→ Set exercise:
Copy the following material verbatim, from the line containing "Click the magnifier icon in search box" through the line containing "pyautogui.click(x=85, y=108)", including both of those lines. Reproduce only that span.
—————
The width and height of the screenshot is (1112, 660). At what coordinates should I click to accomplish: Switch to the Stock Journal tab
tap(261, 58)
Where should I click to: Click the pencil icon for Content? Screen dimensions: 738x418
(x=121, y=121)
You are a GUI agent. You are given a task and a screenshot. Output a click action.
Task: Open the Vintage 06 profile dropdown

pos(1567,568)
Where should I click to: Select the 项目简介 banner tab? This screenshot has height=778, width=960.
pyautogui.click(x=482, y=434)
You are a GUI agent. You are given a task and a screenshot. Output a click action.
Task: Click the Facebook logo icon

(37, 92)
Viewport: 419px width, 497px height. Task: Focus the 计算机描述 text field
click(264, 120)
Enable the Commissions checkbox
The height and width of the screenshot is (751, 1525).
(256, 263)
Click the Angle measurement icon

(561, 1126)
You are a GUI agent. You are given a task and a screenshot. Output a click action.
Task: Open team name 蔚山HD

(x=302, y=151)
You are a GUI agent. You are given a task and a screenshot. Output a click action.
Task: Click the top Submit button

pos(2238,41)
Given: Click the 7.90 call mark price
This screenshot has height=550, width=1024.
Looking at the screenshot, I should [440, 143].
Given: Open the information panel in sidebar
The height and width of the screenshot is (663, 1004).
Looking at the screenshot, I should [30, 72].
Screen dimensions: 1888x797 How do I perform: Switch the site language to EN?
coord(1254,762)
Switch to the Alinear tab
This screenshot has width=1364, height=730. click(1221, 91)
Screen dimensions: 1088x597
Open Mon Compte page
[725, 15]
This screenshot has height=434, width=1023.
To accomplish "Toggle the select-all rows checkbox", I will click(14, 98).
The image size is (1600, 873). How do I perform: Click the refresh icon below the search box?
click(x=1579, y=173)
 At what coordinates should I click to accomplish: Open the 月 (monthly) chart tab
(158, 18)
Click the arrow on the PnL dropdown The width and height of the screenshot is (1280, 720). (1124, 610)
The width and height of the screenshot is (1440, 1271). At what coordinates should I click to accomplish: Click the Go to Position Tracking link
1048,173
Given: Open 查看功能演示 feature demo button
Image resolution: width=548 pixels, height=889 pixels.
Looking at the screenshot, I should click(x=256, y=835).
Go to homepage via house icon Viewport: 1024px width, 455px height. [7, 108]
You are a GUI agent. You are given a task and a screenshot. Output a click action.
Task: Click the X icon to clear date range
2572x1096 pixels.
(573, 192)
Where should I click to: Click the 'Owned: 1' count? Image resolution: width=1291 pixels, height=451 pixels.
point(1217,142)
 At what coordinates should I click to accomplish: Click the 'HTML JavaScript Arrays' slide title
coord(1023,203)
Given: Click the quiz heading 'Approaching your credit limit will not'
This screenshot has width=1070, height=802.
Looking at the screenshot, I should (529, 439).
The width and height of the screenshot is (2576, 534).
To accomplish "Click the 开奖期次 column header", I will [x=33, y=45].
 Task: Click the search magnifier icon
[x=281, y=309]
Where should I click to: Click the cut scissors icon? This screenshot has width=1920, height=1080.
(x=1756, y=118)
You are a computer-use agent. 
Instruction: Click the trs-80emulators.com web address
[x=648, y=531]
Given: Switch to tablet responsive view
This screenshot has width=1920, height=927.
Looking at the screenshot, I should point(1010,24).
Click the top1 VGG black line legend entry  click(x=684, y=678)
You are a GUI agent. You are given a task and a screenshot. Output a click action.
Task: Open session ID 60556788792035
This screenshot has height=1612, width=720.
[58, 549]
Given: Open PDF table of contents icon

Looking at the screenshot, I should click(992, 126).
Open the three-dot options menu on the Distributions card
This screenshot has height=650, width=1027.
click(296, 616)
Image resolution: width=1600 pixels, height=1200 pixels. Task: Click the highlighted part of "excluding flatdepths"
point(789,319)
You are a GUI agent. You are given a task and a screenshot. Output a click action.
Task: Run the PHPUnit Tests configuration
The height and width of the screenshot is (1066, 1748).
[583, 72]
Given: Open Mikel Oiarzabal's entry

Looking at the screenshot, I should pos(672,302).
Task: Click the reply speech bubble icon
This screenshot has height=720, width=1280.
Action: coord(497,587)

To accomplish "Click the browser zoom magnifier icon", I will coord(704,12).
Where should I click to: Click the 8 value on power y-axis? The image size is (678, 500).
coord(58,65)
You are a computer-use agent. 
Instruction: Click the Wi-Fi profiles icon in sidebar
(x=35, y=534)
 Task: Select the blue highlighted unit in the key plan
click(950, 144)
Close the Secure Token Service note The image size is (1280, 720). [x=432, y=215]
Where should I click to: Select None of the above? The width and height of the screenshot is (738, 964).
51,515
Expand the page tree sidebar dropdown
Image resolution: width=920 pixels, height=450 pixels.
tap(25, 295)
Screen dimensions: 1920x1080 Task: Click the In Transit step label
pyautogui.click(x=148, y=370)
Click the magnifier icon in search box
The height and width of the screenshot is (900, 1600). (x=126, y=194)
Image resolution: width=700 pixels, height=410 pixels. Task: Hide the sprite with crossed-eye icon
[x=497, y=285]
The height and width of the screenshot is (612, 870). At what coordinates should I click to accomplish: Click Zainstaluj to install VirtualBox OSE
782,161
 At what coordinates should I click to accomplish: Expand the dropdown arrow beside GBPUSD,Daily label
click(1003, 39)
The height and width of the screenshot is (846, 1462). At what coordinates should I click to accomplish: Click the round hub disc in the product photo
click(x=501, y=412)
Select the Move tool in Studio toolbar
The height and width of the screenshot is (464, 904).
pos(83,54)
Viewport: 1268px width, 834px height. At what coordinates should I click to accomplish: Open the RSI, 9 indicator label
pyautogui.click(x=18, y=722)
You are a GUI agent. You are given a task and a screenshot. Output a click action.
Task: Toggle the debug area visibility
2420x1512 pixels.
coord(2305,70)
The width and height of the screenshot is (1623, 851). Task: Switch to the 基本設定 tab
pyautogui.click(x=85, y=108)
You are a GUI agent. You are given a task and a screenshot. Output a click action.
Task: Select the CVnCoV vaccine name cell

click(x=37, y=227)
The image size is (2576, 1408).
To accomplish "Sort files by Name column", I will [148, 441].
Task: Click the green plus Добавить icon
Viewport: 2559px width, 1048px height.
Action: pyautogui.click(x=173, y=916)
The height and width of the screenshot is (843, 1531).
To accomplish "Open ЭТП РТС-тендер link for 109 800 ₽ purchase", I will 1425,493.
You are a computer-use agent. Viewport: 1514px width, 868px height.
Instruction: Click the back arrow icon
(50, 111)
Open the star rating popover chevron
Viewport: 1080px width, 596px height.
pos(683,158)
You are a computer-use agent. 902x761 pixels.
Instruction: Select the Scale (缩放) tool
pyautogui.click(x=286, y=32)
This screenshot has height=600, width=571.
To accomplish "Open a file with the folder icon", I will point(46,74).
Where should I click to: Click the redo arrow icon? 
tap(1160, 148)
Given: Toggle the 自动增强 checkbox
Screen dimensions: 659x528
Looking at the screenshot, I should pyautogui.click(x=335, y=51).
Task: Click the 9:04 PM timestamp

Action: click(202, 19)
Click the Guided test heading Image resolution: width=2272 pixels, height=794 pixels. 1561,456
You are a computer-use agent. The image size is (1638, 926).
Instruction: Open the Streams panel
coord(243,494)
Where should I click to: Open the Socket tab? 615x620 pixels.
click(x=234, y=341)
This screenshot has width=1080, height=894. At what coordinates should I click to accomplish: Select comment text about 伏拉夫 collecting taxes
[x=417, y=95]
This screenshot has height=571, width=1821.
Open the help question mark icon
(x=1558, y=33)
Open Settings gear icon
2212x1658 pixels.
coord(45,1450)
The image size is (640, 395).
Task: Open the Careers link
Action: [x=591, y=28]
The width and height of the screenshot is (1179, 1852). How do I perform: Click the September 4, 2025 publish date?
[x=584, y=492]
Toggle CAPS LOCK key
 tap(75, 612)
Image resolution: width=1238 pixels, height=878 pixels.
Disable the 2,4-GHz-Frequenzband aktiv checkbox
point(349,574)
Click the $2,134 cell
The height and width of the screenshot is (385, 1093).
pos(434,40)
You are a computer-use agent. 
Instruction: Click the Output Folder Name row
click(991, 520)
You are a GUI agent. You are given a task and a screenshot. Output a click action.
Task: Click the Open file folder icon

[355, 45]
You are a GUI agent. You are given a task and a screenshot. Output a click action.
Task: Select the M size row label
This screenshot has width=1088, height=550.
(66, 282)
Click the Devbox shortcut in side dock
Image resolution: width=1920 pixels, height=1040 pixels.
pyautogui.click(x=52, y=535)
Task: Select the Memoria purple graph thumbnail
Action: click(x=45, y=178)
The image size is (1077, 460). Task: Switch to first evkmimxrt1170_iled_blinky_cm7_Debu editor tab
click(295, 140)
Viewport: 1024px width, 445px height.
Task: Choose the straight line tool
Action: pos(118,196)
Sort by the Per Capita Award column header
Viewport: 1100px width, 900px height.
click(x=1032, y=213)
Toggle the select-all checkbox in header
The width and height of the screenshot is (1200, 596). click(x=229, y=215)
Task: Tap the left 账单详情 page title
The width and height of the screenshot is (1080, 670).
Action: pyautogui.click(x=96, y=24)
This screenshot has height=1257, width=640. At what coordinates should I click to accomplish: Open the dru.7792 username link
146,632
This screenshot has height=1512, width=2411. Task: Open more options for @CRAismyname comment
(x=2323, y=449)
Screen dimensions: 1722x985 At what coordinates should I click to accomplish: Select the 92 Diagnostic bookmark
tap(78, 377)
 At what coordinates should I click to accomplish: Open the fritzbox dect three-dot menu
—————
→ Complete output:
Click the magnifier icon in search box
The height and width of the screenshot is (900, 1600). (x=126, y=194)
Image resolution: width=700 pixels, height=410 pixels. Task: Hide the sprite with crossed-eye icon
[x=497, y=285]
The height and width of the screenshot is (612, 870). At what coordinates should I click to accomplish: Click Zainstaluj to install VirtualBox OSE
782,161
 At what coordinates should I click to accomplish: Expand the dropdown arrow beside GBPUSD,Daily label
click(1003, 39)
The height and width of the screenshot is (846, 1462). At what coordinates should I click to accomplish: Click the round hub disc in the product photo
click(x=501, y=412)
Select the Move tool in Studio toolbar
The height and width of the screenshot is (464, 904).
pos(83,54)
Viewport: 1268px width, 834px height. At what coordinates should I click to accomplish: Open the RSI, 9 indicator label
pyautogui.click(x=18, y=722)
You are a GUI agent. You are given a task and a screenshot. Output a click action.
Task: Toggle the debug area visibility
2420x1512 pixels.
coord(2305,70)
The width and height of the screenshot is (1623, 851). Task: Switch to the 基本設定 tab
pyautogui.click(x=85, y=108)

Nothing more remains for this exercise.